Shortly afterwards, I came across this great article by Maciej Cegłowski, The Internet Remembers Too Much which both addresses the Vannevar Bush request of remembering everything but serves as a warning signal that we’ve let algorithms and large centralized data centres not only control the remembering but also the meaning and interpretation of the data.
Both examples show that we’ve accomplished the masssive data collection and abilty to index, search, curate, share. What’s missing for many, myself included, is the recall, review, reflection.
What I respect a great deal about many of the Thought Vector participants is that they make reflection a part of their daily practice. Now if I could only do that with a little more efficiency of language and time.
Associative Trails – primed and ready for more details about a “concept experience”

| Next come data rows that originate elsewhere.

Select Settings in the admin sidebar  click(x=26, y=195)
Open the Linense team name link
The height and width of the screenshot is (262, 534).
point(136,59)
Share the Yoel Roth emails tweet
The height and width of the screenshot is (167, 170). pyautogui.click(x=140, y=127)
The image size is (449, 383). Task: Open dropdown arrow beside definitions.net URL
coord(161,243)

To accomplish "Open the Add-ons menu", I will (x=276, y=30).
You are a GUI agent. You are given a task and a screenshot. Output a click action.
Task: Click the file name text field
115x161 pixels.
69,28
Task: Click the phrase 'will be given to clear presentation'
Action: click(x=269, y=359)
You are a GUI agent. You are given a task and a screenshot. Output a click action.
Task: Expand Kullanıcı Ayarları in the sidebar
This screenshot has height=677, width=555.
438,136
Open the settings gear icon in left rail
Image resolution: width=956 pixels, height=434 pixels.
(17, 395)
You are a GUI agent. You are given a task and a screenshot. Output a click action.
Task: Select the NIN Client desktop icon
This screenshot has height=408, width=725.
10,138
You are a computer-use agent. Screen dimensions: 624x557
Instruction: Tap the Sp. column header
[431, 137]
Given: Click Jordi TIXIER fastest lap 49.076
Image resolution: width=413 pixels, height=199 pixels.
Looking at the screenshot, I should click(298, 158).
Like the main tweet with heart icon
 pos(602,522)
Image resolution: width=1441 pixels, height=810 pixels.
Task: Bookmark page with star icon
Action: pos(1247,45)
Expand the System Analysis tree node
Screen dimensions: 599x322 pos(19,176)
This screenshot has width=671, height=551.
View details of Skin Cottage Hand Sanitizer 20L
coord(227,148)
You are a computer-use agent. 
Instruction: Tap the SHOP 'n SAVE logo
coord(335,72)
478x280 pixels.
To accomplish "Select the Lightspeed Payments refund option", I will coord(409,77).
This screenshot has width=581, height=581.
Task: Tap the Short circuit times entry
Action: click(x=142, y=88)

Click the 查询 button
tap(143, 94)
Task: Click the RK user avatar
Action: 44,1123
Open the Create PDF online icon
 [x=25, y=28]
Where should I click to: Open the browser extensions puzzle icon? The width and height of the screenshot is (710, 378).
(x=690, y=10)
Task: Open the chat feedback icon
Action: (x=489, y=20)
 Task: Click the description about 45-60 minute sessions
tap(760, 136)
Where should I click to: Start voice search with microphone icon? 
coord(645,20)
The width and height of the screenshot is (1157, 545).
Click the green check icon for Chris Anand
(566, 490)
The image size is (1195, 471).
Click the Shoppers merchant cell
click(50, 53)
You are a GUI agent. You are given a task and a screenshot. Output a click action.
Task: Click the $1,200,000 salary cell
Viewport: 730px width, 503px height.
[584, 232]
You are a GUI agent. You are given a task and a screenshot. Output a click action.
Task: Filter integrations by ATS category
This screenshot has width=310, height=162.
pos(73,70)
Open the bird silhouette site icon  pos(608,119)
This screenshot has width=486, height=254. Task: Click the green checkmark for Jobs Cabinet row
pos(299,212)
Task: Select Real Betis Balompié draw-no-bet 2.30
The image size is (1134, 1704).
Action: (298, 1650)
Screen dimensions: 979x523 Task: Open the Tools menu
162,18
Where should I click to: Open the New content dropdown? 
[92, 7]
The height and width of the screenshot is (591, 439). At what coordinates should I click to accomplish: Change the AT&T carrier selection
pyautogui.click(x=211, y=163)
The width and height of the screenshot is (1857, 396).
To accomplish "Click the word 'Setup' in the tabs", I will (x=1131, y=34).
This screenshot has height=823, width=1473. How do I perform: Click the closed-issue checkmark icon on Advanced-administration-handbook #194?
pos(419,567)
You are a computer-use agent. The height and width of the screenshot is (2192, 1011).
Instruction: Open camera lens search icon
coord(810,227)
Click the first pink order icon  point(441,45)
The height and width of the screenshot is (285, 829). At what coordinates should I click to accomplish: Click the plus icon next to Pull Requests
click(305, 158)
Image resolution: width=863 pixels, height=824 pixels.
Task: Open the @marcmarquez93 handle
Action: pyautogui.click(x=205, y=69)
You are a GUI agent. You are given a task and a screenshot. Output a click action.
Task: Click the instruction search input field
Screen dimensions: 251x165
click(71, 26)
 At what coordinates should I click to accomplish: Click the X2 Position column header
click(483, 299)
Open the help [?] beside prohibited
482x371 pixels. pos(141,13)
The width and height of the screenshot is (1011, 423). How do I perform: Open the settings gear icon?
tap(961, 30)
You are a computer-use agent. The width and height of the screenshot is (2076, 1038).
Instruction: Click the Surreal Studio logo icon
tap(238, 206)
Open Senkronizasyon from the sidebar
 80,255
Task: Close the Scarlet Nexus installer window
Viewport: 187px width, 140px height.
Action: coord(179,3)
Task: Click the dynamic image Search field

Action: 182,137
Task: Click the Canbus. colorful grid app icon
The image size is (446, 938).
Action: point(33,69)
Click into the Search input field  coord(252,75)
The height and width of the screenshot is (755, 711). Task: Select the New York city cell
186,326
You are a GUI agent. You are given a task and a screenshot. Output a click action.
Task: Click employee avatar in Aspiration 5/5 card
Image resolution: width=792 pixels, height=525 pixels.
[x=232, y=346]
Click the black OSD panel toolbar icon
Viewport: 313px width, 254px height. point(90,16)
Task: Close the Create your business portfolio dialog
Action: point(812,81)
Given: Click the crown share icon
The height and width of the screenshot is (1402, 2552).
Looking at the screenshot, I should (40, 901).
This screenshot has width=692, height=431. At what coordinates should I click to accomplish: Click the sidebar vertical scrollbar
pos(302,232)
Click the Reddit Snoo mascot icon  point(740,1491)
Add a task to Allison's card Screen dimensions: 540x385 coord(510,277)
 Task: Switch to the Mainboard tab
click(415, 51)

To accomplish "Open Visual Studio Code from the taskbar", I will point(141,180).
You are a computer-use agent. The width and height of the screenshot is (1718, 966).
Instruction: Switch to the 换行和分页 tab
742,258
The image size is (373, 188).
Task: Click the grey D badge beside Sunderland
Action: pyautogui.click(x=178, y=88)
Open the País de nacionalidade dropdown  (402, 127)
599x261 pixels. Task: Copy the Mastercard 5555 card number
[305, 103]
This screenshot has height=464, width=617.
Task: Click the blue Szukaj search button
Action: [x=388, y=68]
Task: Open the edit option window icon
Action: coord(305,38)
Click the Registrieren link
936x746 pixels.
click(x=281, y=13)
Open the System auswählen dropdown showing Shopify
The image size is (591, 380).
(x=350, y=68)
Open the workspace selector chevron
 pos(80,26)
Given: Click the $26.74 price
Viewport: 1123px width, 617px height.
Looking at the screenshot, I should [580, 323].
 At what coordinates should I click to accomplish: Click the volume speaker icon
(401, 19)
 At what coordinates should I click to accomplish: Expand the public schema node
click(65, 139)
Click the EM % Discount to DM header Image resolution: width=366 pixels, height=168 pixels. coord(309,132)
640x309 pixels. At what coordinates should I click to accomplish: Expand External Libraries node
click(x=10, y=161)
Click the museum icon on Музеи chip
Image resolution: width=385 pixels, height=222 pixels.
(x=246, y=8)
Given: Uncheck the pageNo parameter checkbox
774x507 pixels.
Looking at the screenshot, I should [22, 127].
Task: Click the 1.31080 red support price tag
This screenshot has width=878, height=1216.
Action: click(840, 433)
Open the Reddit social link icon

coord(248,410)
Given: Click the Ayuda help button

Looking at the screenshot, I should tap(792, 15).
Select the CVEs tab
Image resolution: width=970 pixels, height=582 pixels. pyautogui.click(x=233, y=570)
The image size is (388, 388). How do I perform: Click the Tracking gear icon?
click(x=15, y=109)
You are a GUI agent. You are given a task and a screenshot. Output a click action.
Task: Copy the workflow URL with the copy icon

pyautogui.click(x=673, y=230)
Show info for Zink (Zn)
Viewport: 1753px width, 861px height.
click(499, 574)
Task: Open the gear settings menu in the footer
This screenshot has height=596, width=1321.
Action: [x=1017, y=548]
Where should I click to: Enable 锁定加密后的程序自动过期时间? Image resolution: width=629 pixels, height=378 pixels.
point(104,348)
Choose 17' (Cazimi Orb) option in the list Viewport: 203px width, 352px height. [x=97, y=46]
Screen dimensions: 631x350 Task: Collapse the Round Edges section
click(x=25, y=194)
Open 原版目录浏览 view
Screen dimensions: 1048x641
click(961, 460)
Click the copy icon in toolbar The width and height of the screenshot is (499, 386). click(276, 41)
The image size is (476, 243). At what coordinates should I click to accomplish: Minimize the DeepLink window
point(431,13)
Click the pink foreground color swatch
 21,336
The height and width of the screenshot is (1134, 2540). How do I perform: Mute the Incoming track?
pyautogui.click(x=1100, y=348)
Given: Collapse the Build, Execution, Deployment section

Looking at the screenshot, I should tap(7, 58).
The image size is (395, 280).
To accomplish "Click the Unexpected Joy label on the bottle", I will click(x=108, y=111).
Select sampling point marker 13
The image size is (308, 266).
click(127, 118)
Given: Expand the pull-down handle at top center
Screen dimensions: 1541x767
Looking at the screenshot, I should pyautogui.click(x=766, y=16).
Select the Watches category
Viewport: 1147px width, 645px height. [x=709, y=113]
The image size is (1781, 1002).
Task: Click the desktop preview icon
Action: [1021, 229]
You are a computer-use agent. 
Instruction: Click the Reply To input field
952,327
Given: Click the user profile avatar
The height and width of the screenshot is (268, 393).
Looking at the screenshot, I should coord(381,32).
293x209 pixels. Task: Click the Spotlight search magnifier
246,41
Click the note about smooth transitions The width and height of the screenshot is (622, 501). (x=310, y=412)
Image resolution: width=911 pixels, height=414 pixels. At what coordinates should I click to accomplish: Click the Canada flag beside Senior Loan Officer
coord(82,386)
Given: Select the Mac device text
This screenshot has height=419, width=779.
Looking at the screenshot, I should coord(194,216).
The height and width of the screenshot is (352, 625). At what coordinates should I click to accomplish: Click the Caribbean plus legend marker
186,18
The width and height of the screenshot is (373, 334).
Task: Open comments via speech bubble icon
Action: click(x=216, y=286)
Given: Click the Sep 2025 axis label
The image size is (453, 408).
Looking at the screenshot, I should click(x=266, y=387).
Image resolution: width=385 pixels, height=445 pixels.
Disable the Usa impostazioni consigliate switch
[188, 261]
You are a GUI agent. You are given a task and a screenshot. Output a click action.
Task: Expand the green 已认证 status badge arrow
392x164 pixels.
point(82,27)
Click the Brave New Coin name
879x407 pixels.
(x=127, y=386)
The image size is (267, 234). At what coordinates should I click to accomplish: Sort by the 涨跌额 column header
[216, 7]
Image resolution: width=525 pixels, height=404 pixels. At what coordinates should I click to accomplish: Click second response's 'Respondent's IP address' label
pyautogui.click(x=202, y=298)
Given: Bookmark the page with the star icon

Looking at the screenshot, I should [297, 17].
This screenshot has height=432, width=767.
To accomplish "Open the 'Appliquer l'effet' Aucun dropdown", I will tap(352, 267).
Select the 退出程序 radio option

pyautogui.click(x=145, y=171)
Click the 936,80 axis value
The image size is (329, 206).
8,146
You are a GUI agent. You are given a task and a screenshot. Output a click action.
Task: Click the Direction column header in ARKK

“experience and reflect on a particular exercise related to a key concept in the essay. The idea here is to turn concepts into experiences–in other words, to take a key “dream” from the essay and make it something you do, something you make. For each essay, we’ll specify the experience and set up the parameters”
Physics – Chemistry
- ELECTRONS!
- thermionic switch (vacuum tubes / Diodes? / Edison effect)
- current / capacitors
- fibre optic
- lasers electrostatic printing (dry photography?)
- nanotubes
- radio waves
- frequency spectrum
Technology – Hardware
- Laser printer
- magnetic steel – hard disk drives
- Monitors – CRT, LCD
- 802.11 wifi
- Wearable devices: GoPro, Google Glass
Computer Science – Mathematics
- Machine Language (universal language)
- Input-Output
- Logic
- Array
- Decision tree
- Regular expressions
- Big Data analysis – data mining – Spurious correlations – SQL query / Facebook graph
- Wikipedia
- meta tag / hashtag
Library Science – Information Literacy
- Record Keeping
- Indexing
- Open access
- Reproducing content without mention of copyright restrictions
Humanities – Education – Social Science – Psychology – Neuroscience
- recall
- memory augmentation
- personal agency
- privacy
- Critical thinking
- Selection
- Reflection
- Interpretation / Sense making / Connecting / Associating
- Analysis
- Collaboration
- Synthesis
Pop Culture
- SteamPunk – miniature mechanical levers accomplishing complex computations
- Matrix – direct input without sensory experience
This list is not exhaustive!
Giulia, Your post is itself an associative trail…I enjoyed following. 😉
This I loved: “… the value of a university experience comes from the pedagogy from the instructor”. Yes. I tried to express this by writing just a bit about my observation about how personal the #thoughtvectors leaders are making this experience….using their very presence as pedagogy. Powerful that.
And…practice narration…also something I aspire to do a better job of. I hope this summer experience will help me to develop the discipline to do just that.
Cindy, I agree so much with what you write. The personal elements have really proven to be very engaging. This is no auto-graded, automatized class, for sure! My associative trails terrify me; it’s a wonder I get anything done with my brain going in all directions like that. Thanks for your comment, I really appreciate it, certainly lessens the fear of thinking these things through so publicly.